Brief
Please update only the material from the line with "The height and width of the screenshot is (979, 1020)." up to and including the line with "Looking at the screenshot, I should point(494,272).", changing "breadcrumb" to "path bar". Keep everything else in those lines the same.

··· Exercise input

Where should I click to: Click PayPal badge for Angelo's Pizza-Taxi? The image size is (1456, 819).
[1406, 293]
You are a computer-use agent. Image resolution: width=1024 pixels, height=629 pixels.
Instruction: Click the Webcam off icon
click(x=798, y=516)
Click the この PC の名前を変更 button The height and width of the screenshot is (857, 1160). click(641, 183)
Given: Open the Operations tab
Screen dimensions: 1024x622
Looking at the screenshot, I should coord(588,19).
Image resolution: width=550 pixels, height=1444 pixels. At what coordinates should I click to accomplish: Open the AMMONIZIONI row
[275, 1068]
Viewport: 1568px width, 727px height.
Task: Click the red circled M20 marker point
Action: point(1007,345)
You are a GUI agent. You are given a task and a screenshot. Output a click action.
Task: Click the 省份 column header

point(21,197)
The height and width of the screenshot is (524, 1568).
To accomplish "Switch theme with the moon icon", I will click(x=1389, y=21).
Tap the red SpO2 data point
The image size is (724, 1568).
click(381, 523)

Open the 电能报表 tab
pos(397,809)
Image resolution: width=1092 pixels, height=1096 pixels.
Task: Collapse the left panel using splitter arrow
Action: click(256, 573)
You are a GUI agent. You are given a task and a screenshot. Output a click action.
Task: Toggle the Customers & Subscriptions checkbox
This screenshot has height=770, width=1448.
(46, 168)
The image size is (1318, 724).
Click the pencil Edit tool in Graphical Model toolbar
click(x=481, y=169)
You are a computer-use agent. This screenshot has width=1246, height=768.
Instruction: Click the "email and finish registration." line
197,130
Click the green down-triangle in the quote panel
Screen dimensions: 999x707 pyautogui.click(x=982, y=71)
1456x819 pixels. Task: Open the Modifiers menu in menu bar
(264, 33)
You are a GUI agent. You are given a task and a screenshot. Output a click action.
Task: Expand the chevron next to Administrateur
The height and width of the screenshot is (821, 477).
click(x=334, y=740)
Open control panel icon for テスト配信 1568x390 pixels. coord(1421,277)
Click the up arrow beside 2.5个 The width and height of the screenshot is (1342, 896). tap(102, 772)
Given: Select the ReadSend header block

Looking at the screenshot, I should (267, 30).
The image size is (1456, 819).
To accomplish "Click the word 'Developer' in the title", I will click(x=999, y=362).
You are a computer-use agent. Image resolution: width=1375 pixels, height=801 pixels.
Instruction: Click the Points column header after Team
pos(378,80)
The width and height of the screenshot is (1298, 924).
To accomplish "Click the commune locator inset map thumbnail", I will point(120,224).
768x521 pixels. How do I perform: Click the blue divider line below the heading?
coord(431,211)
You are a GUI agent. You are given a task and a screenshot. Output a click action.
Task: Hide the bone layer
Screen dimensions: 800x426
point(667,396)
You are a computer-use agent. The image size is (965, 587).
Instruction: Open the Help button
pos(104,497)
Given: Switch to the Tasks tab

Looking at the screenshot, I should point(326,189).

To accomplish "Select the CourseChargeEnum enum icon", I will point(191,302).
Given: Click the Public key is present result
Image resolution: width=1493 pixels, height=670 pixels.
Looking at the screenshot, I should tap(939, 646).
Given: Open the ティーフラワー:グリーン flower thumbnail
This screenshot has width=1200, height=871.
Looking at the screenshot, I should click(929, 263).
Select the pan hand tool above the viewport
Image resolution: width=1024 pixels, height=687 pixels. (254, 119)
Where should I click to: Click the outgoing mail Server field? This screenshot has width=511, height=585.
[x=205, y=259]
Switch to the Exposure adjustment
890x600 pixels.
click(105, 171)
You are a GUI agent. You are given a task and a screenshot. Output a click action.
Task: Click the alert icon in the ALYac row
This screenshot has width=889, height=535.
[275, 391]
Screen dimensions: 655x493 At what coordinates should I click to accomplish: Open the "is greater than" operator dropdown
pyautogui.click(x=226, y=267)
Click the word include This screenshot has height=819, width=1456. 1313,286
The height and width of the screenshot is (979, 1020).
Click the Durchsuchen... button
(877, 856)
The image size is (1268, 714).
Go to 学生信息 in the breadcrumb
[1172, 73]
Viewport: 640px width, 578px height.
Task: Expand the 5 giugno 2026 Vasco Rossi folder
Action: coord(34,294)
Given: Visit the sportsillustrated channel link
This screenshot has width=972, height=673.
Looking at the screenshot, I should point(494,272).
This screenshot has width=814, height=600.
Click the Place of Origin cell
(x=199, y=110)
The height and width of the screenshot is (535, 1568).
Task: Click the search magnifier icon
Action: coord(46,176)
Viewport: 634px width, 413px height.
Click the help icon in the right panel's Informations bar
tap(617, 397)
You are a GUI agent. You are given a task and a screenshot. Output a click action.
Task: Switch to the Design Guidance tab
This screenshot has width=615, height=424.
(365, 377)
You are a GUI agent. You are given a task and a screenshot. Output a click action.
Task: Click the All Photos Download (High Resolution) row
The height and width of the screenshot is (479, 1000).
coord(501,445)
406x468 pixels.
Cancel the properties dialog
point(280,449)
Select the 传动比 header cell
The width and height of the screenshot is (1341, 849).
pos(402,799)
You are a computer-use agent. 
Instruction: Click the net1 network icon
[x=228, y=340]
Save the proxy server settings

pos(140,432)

······

Answer to the problem
The height and width of the screenshot is (979, 1020).
Click the Durchsuchen... button
(877, 856)
The image size is (1268, 714).
Go to 学生信息 in the path bar
[1172, 73]
Viewport: 640px width, 578px height.
Task: Expand the 5 giugno 2026 Vasco Rossi folder
Action: coord(34,294)
Given: Visit the sportsillustrated channel link
This screenshot has width=972, height=673.
Looking at the screenshot, I should point(494,272).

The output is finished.